━━━ Page ━━━

Invoking God at best highlights what we cannot yet explain about the physical universe, and at worst exploits that ignorance to mystify. Moral values do not come prepackaged from God, but have to be worked out by human beings through a combination of empathy, reasoning and dialogue. This is true of believers, too: they, after all, have to decide for themselves which values in their holy books they accept and which ones they reject. And it is not God that gives meaning to our lives, but our relationships with fellow human beings and the goals and obligations that derive from them. God is at best redundant, at worst an obstruction. Why do I need him?


Susan Blackmore -- Psychologist and author
What reason for belief could I possibly have? To explain suffering? He doesn't. Unless, that is, you buy in to his giving us free will, which conflicts with all we know about human decision-making.

━━━

• Stated task 1: Write out the portion of the passage on belief in God that opens with the words containing "Invoking God at" and closes with "I need him?".
• Stated task 2: Carry the passage on belief in God onward, picking up after its final sentence.

━━━ Dataset rows ━━━

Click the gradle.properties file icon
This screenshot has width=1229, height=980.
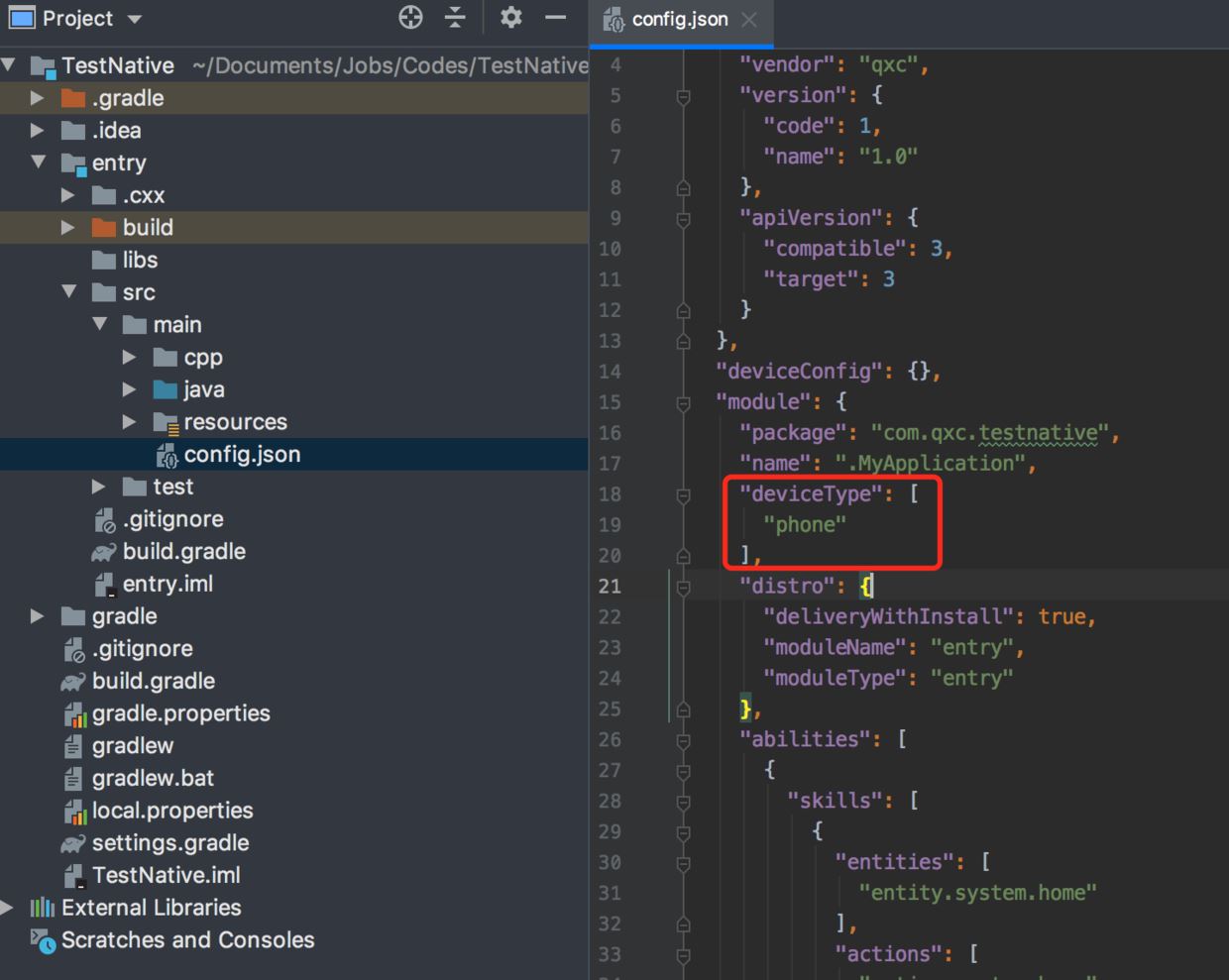pos(74,714)
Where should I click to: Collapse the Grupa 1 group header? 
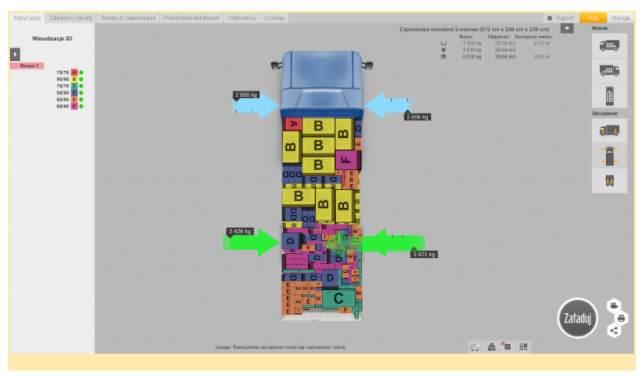coord(27,66)
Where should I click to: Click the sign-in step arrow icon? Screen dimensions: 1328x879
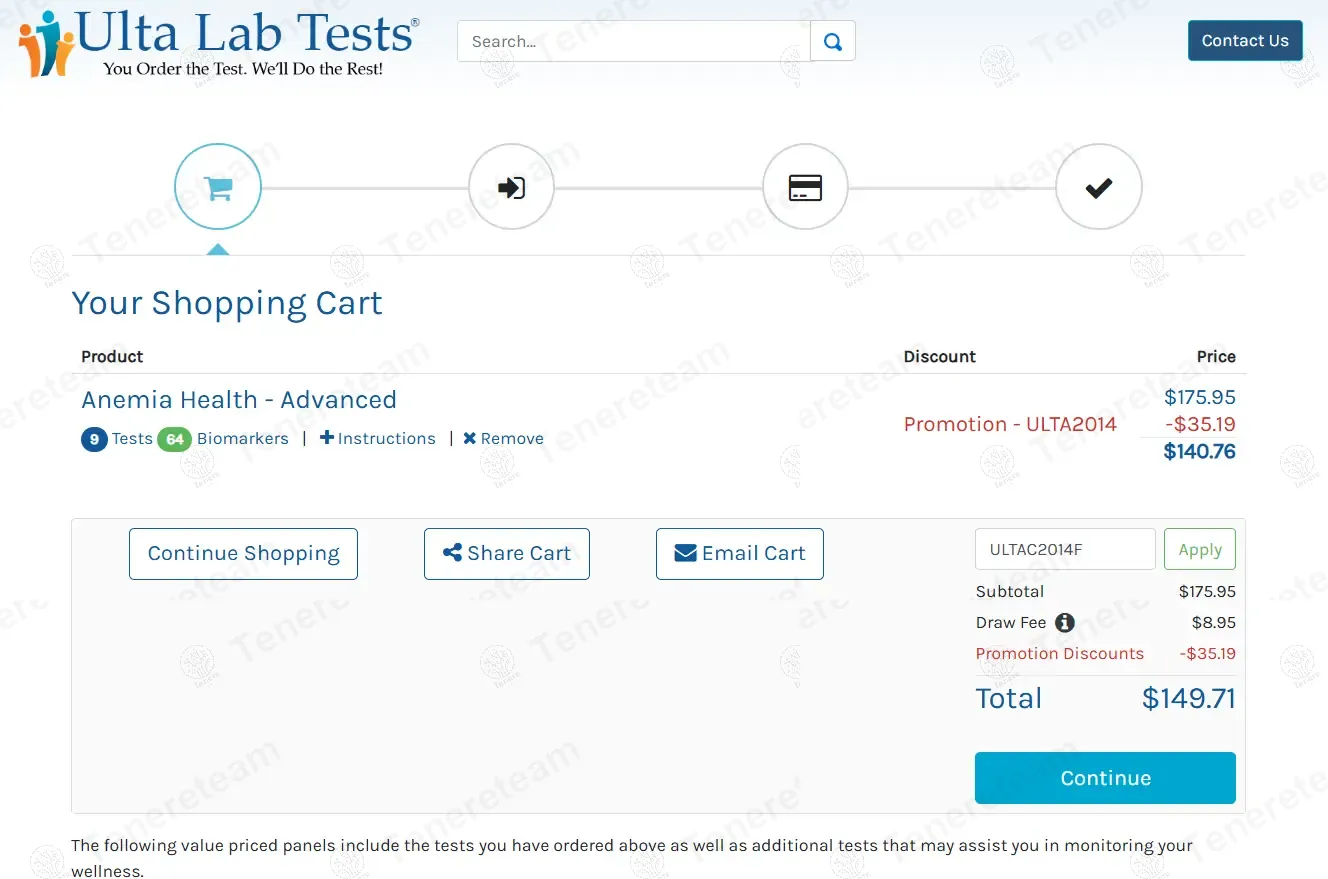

━━━

• Exercise result 1:
Invoking God at best highlights what we cannot yet explain about the physical universe, and at worst exploits that ignorance to mystify. Moral values do not come prepackaged from God, but have to be worked out by human beings through a combination of empathy, reasoning and dialogue. This is true of believers, too: they, after all, have to decide for themselves which values in their holy books they accept and which ones they reject. And it is not God that gives meaning to our lives, but our relationships with fellow human beings and the goals and obligations that derive from them. God is at best redundant, at worst an obstruction. Why do I need him?

• Exercise result 2:
To give me hope of an afterlife? My 30 years of parapsychological research threw that hope out. To explain the mystical, spiritual and out-of-body experiences I have had? No: our rapidly improving knowledge of the brain is providing much better explanations than religious reasoning. To explain the existence and complexity of the wonderful world I see around me? No - and this is really the main one.

God is supposed (at least in some versions of the story) to have created us all. Yet the Creator (any creator) is simply redundant. Every living thing on this planet evolved by processes that require no designer, no plans, no guidance and no foresight. We need no God to do this work. Where would he fit in? What would he do? And why? If he did have any role in our creation, he would have to be immensely devious, finickity, deceitful and mind-bogglingly cruel, which would be a very odd kind of God to believe in. So I don't.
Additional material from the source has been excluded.